Collected data:
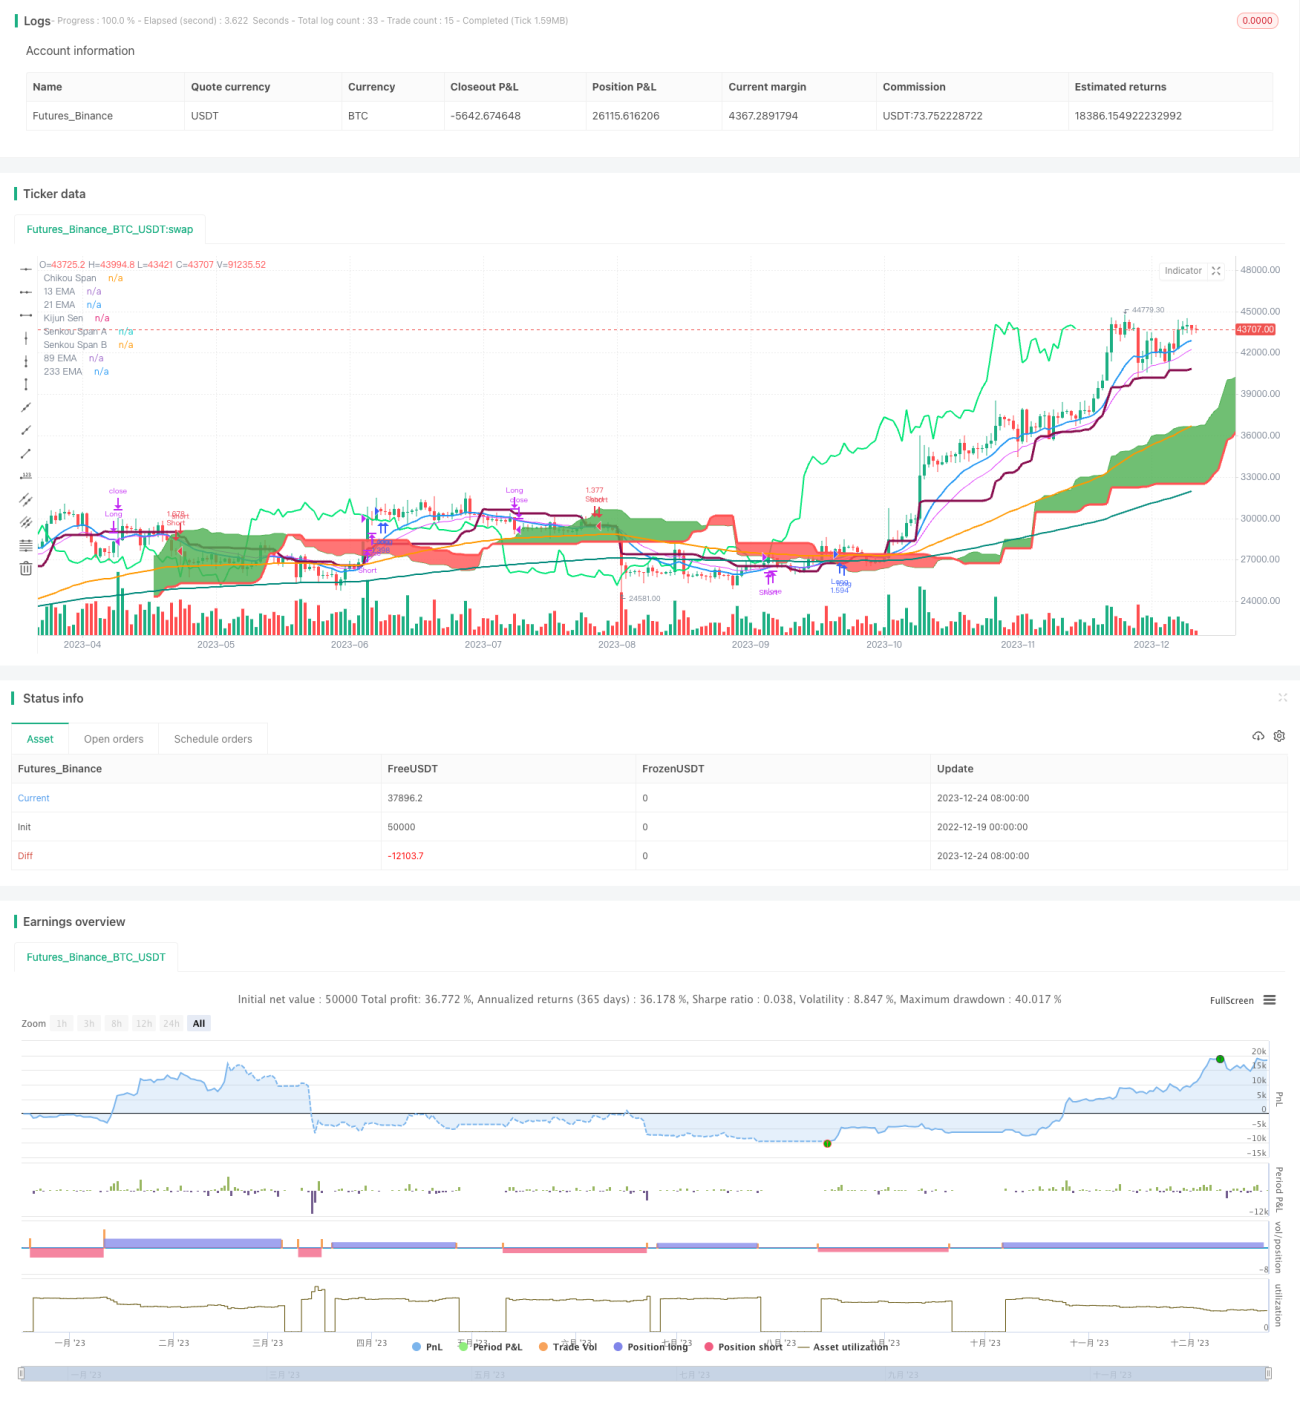This screenshot has width=1300, height=1403.
Task: Switch to the Open orders tab
Action: [x=114, y=739]
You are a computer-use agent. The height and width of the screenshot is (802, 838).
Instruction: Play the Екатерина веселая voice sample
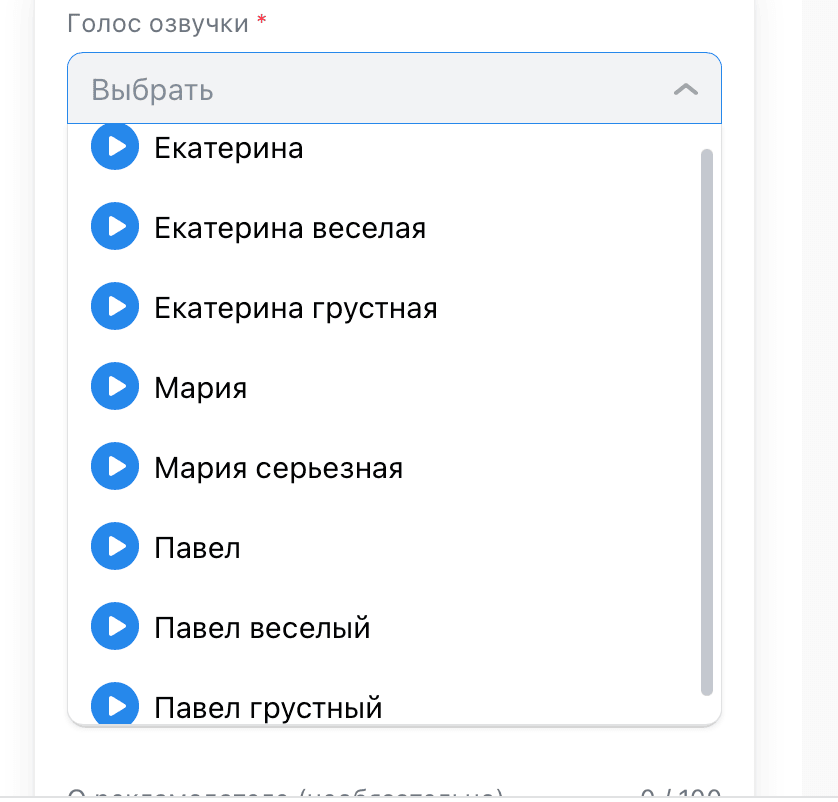[x=114, y=226]
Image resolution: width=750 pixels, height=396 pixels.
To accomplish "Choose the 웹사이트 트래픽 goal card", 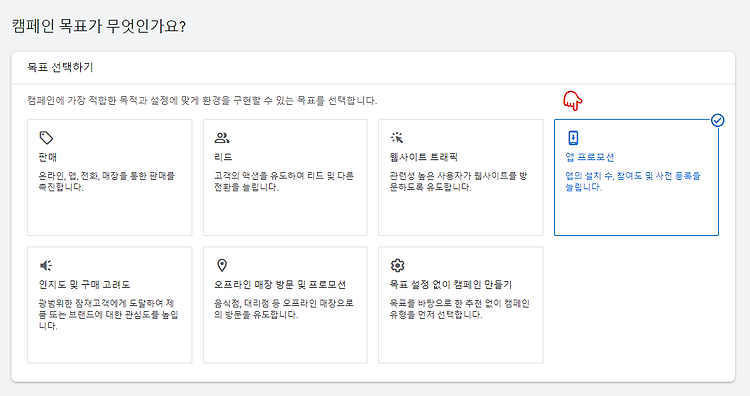I will (461, 177).
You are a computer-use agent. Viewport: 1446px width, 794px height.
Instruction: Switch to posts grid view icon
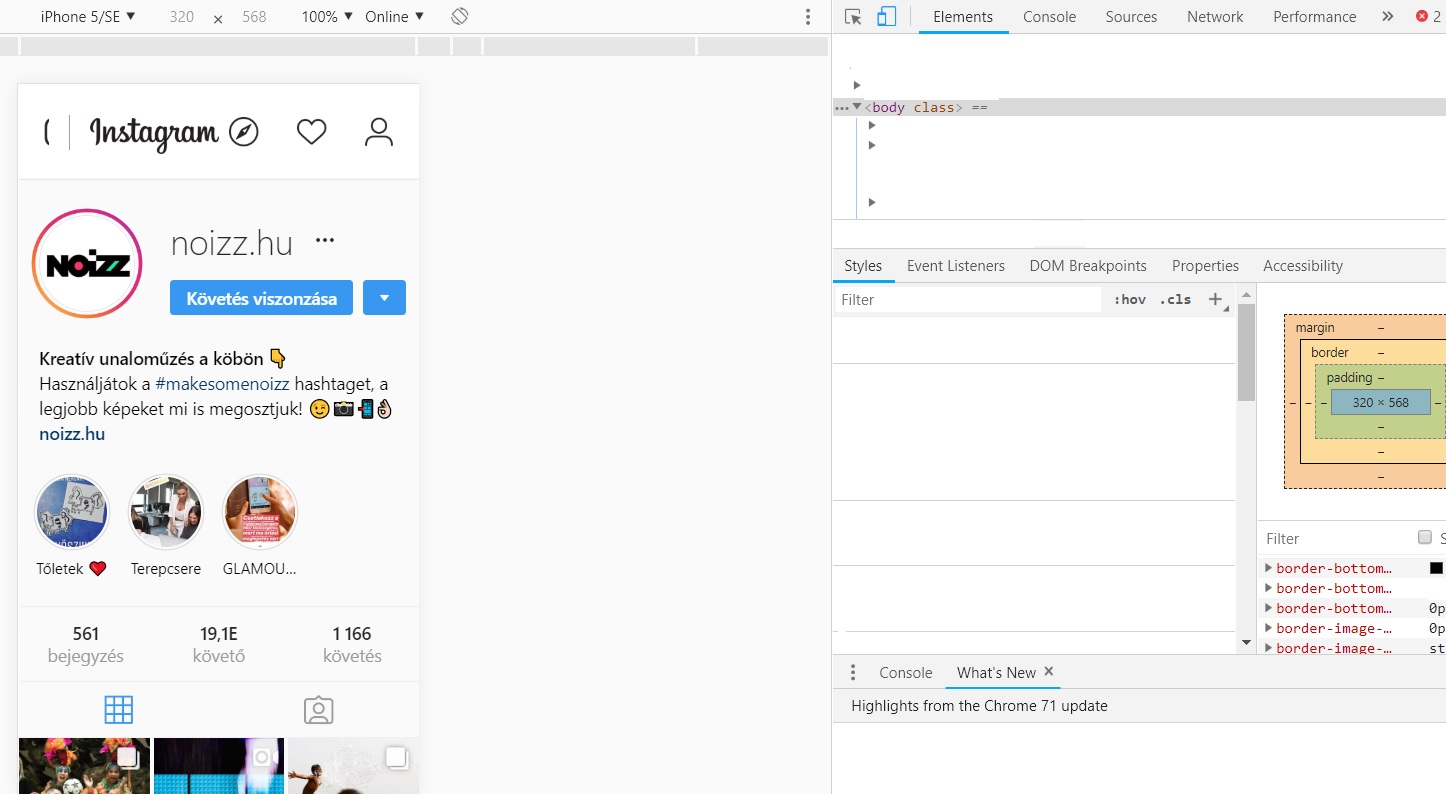click(x=118, y=710)
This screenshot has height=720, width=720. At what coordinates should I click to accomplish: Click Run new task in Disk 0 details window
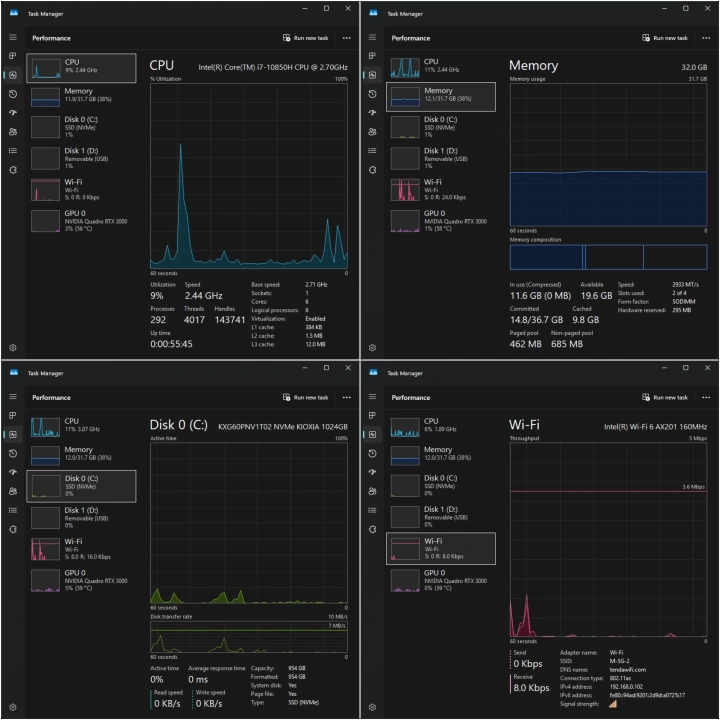306,397
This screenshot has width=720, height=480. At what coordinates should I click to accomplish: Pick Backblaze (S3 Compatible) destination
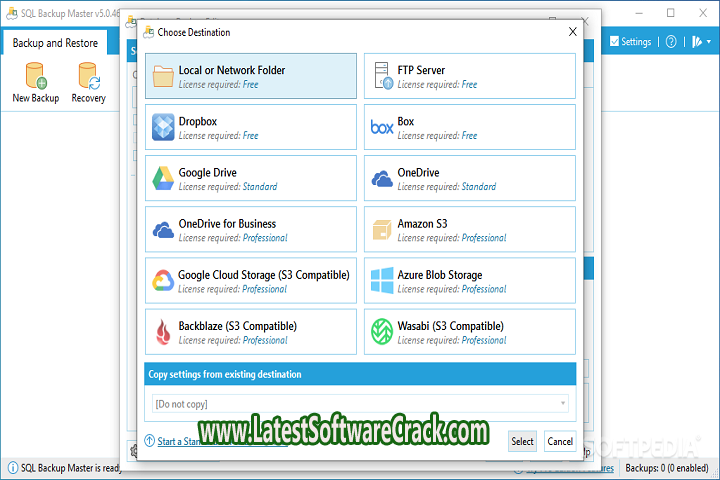[x=250, y=332]
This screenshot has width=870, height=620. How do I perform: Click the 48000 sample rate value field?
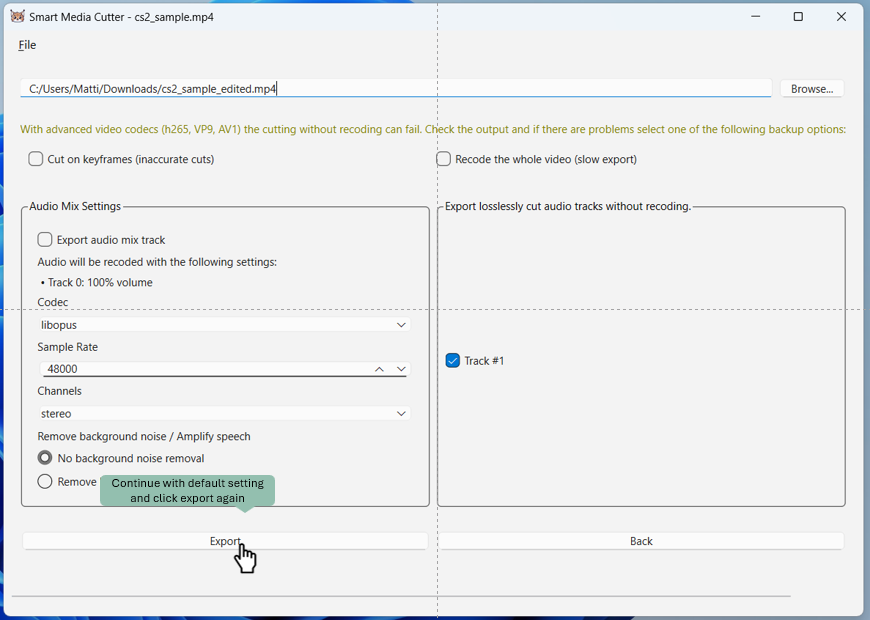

Exercise brief:
Whenever a line above has the word "computer" in it, copy that line.

Output for this task:
You are a computer-use agent. The height and width of the screenshot is (802, 838).
You are a computer-use agent. Viewport: 1446px width, 794px height.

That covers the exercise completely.